Drone feed Gaza city November 2012

Second, Joseph Pugliese‘s characteristically innovative ‘Forensic ecologies of occupied zones and Geographies of dispossession: Gaza and occupied East Jerusalem‘:

In this essay, I work to develop what I term multi-dimensional matrices of suffering that envisage the understanding of suffering beyond the locus of the human subject. In my theorising of multi-dimensional matrices of suffering, I proceed to conceptualise the suffering experienced in occupied zones as both relational and distributed. In the occupied zone, suffering encompasses complex, multi-dimensional vectors that bind humans, animals, animate and non-animate objects and entities, buildings and land. In the context of the regimes of violence that inscribe occupied zones, I situate suffering, and a range of other affects, in ecological configurations that, through a range of forensic indices, evidence the impact of these regimes of violence on the broad spectrum of entities that comprise a particular occupied zone. The conceptualisation of suffering and trauma in occupied zones in terms of its relational multi-dimensionality, its site-specific matrices and relational distribution across ecologies, I conclude, enables an understanding of suffering that moves beyond anthropocentric approaches. I situate my analysis in the context of Israel’s drone-enabled regime of unrelenting surveillance, occupation and military control over Gaza [see image above] and its continuing occupation of East Jerusalem.

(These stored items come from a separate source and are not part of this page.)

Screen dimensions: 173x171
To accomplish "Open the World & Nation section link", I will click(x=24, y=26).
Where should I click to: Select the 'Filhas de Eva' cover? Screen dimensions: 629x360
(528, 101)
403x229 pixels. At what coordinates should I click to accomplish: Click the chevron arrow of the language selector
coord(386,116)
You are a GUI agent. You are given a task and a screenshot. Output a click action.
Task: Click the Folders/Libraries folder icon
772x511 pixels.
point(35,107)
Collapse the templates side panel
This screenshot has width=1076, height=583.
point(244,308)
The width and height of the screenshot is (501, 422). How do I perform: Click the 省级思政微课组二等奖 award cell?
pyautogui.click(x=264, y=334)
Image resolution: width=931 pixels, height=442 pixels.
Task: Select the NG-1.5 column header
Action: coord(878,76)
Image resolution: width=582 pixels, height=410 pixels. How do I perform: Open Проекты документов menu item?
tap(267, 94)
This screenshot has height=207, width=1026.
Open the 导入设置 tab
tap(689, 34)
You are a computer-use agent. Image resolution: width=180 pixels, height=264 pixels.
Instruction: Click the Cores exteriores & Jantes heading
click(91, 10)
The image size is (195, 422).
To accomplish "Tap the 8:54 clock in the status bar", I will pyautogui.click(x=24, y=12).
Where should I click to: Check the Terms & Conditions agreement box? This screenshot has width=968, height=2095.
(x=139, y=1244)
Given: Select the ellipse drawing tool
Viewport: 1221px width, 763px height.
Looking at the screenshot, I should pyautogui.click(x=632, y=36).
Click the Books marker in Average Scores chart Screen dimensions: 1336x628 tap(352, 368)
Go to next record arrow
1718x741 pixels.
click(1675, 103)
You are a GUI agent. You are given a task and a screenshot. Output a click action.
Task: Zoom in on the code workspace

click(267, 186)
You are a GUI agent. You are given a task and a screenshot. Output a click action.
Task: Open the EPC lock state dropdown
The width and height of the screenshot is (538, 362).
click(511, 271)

It really is a tour de force, only too literally so, and builds not only on Joe’s brilliant State violence and the execution of law and his previous research but also on Jane Bennett‘s work and – as the title signposts – on Eyal Weizman‘s project of forensic architecture.  It’s doubly important because so much critical writing on military drones has virtually nothing to say about Israel’s use (and sale) of them.

Finally, Jasbir Puar‘s ‘The ‘right’ to maim: Disablement and inhumanist biopolitics in Palestine‘:

This essay argues that Israel manifests an implicit claim to the ‘right to maim’ and debilitate Palestinian bodies and environments as a form of biopolitical control and as central to a scientifically authorized humanitarian economy. In this context, the essay tracks the permeating relations between living and dying that complicate Michel Foucault’s foundational mapping of biopower, in this case, the practice of deliberate maiming. In doing so it demonstrates the limitations of the idea of ‘collateral damage’ that disarticulates the effects of warfare from the perpetration of violence, and notes that the policy of maiming is a productive one, a form of weaponized epigenetics through the profitability of a speculative rehabilitative economy.

This too is meticulously argued and imaginatively constructed, and adds important dimensions to my posts about Israel’s war on Gaza and, in particular, my preliminary speculations about the prosthetics of military violence.

It’s not brain surgery

I’ve often drawn attention to the biomedical and surgical metaphors that have become commonplace in attempts to sanitise and legitimise later modern war.  Reading Stephen Zunes‘s chillingly helpful commentary, ‘Republican candidates defend killing civilians to fight terrorism—and so do Democrats’, I stumbled across this exchange between Hugh Hewitt and retired neurosurgeon Ben Carson, who compares his own surgical skills to bombing (from the recent Republican Party ‘debate’ on 15 December 2015:

HUGH HEWITT: We’re talking about ruthless things tonight — carpet bombing, toughness, war. And people wonder, could you do that? Could you order air strikes that would kill innocent children by not the scores, but the hundreds and the thousands?

BEN CARSON: …..you have to be able to look at the big picture and understand that it’s actually merciful if you go ahead and finish the job, rather than death by 1,000 pricks.

HEWITT: So you are OK with the deaths of thousands of innocent children and civilian? It’s like…

CARSON: You got it. You got it.

A pity he didn’t stick to his day job.